And Verizon is shutting down their CDMA network at the end of the year. It's an old technology that is being sunsetted. The problem with Sprint is that they are still relying on it for far too much (and they don't have broad enough spectrum holdings to make dual networks work well).
Additionally, a lot of Sprint's rural coverage relies on Verizon CDMA roaming -- which will be going away as Verizon sunsets their network.
>The problem with Sprint is that they are still relying on it for far too much (and they don't have broad enough spectrum holdings to make dual networks work well)."
Sprint has a crazy amount of 2.5GHZ spectrum holdings. They are already deploying that with Massive MIMO to move everything to LTE Advanced.
> Sprint has a crazy amount of 2.5GHZ spectrum holdings.

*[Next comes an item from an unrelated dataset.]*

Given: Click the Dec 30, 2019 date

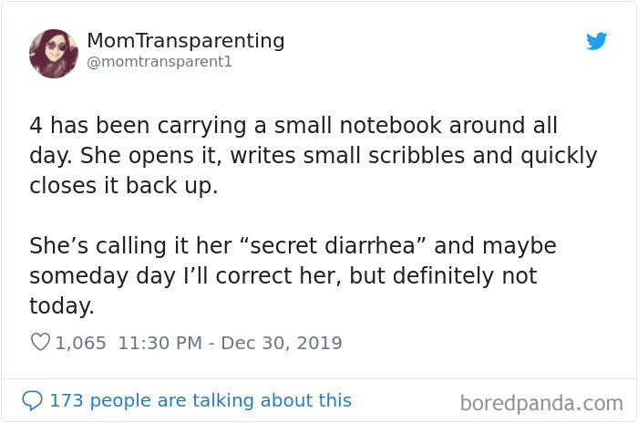Looking at the screenshot, I should tap(282, 344).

Which gets stopped by walls and wet leaves. It's great if you're in line of sight of a tower and own a device that supports HPUA (high-powered uplink).
If both aren't true your experience will be less than optimal as the phone will have to fall back to band 25 and band 26 LTE which still isn't being provisioned on 15mhz or 20mhz. This means the fallback frequencies will congest easier. In most markets because Sprint either lacks the spectrum to go wideband or needs to use it for legacy CDMA2k since they only support voLTE on like 4 high-end phone models.....
>"Which gets stopped by walls and wet leaves. It's great if you're in line of sight of a tower and own a device that supports HPUA (high-powered uplink)."
Which is why they are combining it with their 800MHZ spectrum from the old Nextel iDEN service. 800MHZ can pretty much punch through anything.
They do not use carrier aggregation between band 25/26 and 41.
There is not enough spectrum to run band 26 on more than 5mhz in most markets. This means it is slow and congests easily. The rest is used to support CDMA2k clients. As the parent post said, they don't have enough spectrum to run a proper dual network.
The stopgap solution at this time is to get a Magicbox[1] from sprint that will grab band 41 signals from outside and relay it as a new tower on band 25 or 26. Then the phone will just fall back onto 1X for calls.
Additionally, a lot of Sprint's rural coverage relies on Verizon CDMA roaming -- which will be going away as Verizon sunsets their network.